As a working professional, new people will come and go from your work world often. You’ll meet a slew of new people when you start a new job, but you will also be introduced to new colleagues as people move in and out of roles. Starting off on the right foot is important, but it’s wise to recognize employees bring with them experience in different industries, teams structures, and company cultures. Building a rapport with your new workmates is key to good working relationships and teamwork, which will make you all more efficient and your efforts more fruitful. To help you get along well with your new colleagues, here are a few tips on how you can build rapport and create valuable relationships with new workmates.
The first step to building a connection with your new colleagues is identifying common ground. These may be shared values, hobbies, or interests. You can also capitalize on your professional background or experiences to forge a connection with the staff in your department. By establishing a common ground, you can easily strike conversations on the subjects that you have a common interest in or can relate to. By doing this, you make it easier to connect with your new colleagues.
Simple courtesy and good communication habits will help you create rapport much faster with your new colleagues and open doors to excellent working relationships. Take time to reach out with simple courtesy like offering greetings and asking how their day was. Being friendly will draw your workmates to you and encourage valuable relationships.

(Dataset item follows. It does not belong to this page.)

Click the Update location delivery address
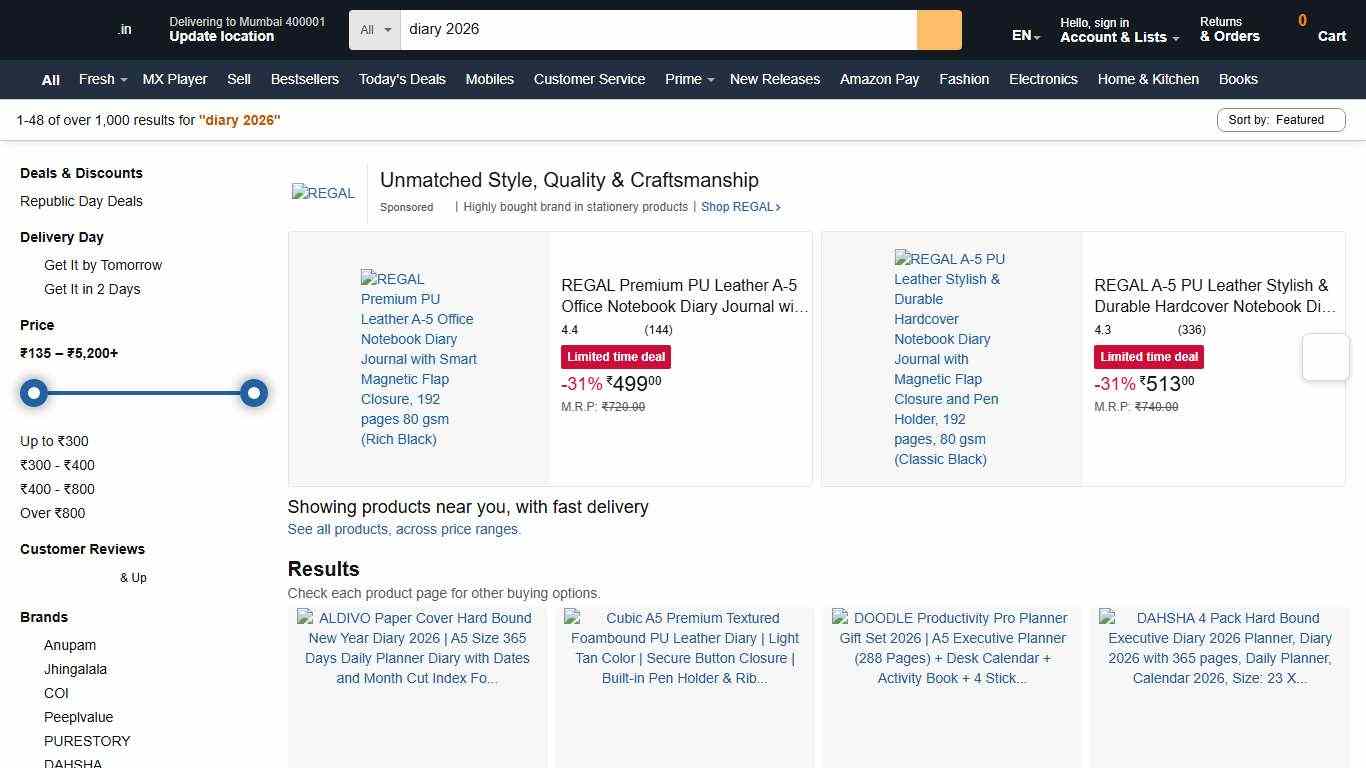The width and height of the screenshot is (1366, 768). coord(221,36)
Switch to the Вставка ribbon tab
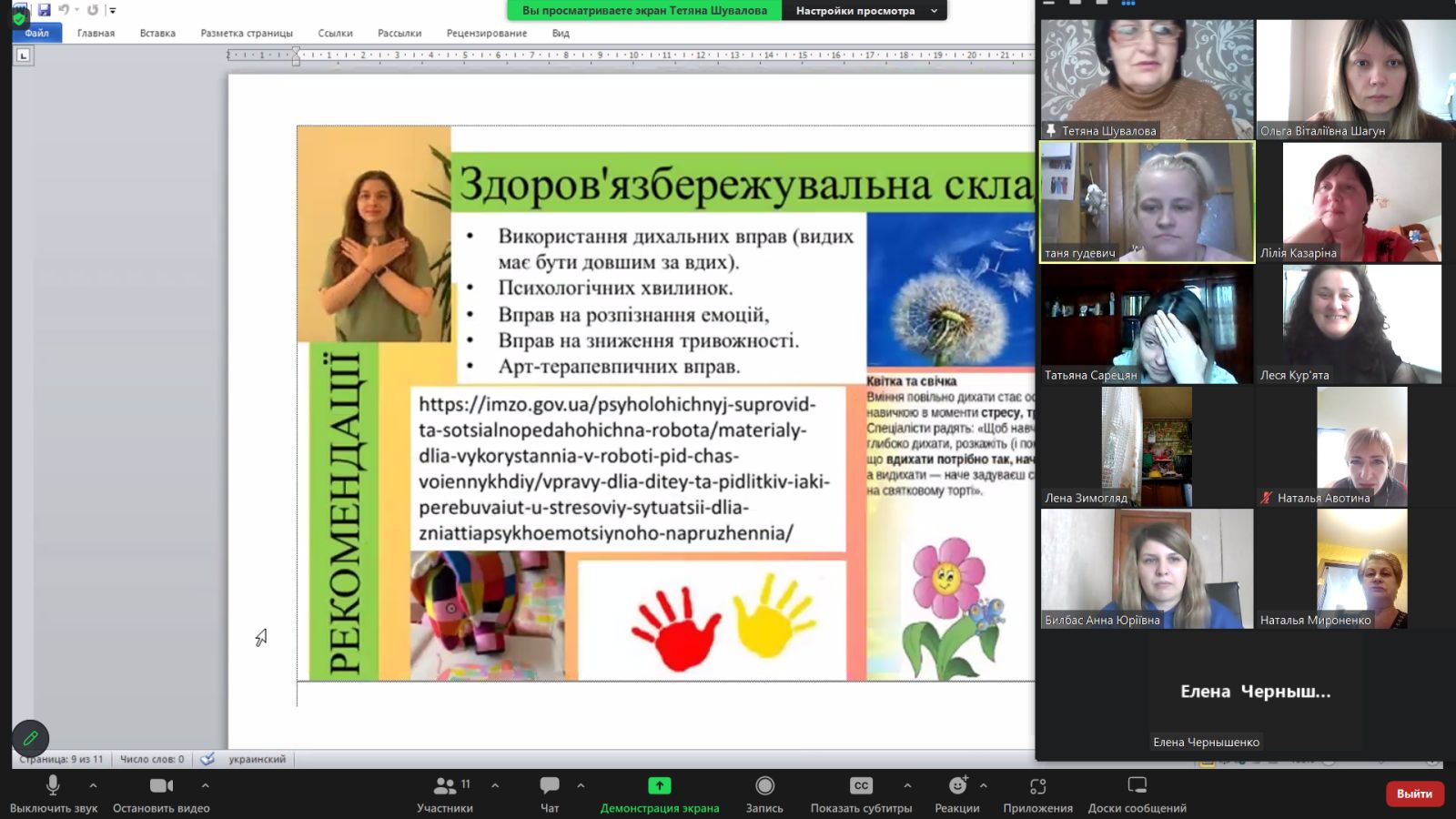The height and width of the screenshot is (819, 1456). point(157,33)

Also, always listen to what your colleagues talk about, be it business or personal matters. Doing so helps you get a better understanding of your workmates which is necessary when building a rapport. Study how the employees in your new workplace communicate, whether through email, one on one conversations, or text messages. Doing so allows you to communicate effectively and build rapport with your new workmates.
Always maintain your authenticity and be true to who you are instead of forcing conversations and interests. What’s more, it will only take a short time before your colleagues realize it. Your new colleagues will appreciate your authenticity and connect with you for who you are. If you realize that your interests do not align with those of your new colleagues, you can focus on the simpler attributes and being friendly to create a rapport. Alternatively, you may find your differences make it even easier to nurture workplace relationships as you provide each other a breath of fresh air, and much to discuss.

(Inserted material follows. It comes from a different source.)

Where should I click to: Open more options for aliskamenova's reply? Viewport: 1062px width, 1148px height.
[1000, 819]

If you just got into a new workplace, it may be to keep to yourself as you get to learn the company’s culture and adapt to the new environment. However, this only draws you apart from your new colleagues, making it difficult to build connections with them. To create a rapport, make a point of spending personal time with your new workmates. Take advantage of lunch-hour breaks to strike up one-on-one conversations with your new colleagues instead of only communicating online.
If you are a new manager, scheduling face-to-face sessions with your new employees helps you know them better. Ask about your employees’ goals, why they are in the company, and even what they enjoy or don’t enjoy about their work and working environment. This gives you a clue about the adjustments you may need to implement to enhance employee satisfaction and productivity.
You don’t have to only meet during work hours. You can also have an honest conversation outside work hours as it encourages authenticity and helps you know your colleagues at a deeper and more personal level. Whether it is going for coffee or sharing a meal, connecting outside the work environment is a great way to create rapport and improve working relationships.
You can create a rapport with your new colleagues by embracing teamwork and offering a helping hand whenever you can. Not only does working in a team help you connect better with your new workmates, but it also drives productivity and efficiency. If you are a manager, including your staff in decision making and other crucial company activities that you would otherwise complete alone allows you to create good working relationships.
Offer a helping hand to your workmates whenever you can to build a rapport. When you offer help and extend kind gestures to your colleagues, you show your interest in bettering your workplace relationships. It also shows that you care about others and are more concerned with teamwork than the competition. The help you render may come back to you in the future and turn around negative perceptions about you.
Note that you don't have to best of friends with your colleagues. However, having good relationships with those you work with makes it easier to carry out your professional duties, achieve company and personal goals, and boost your career.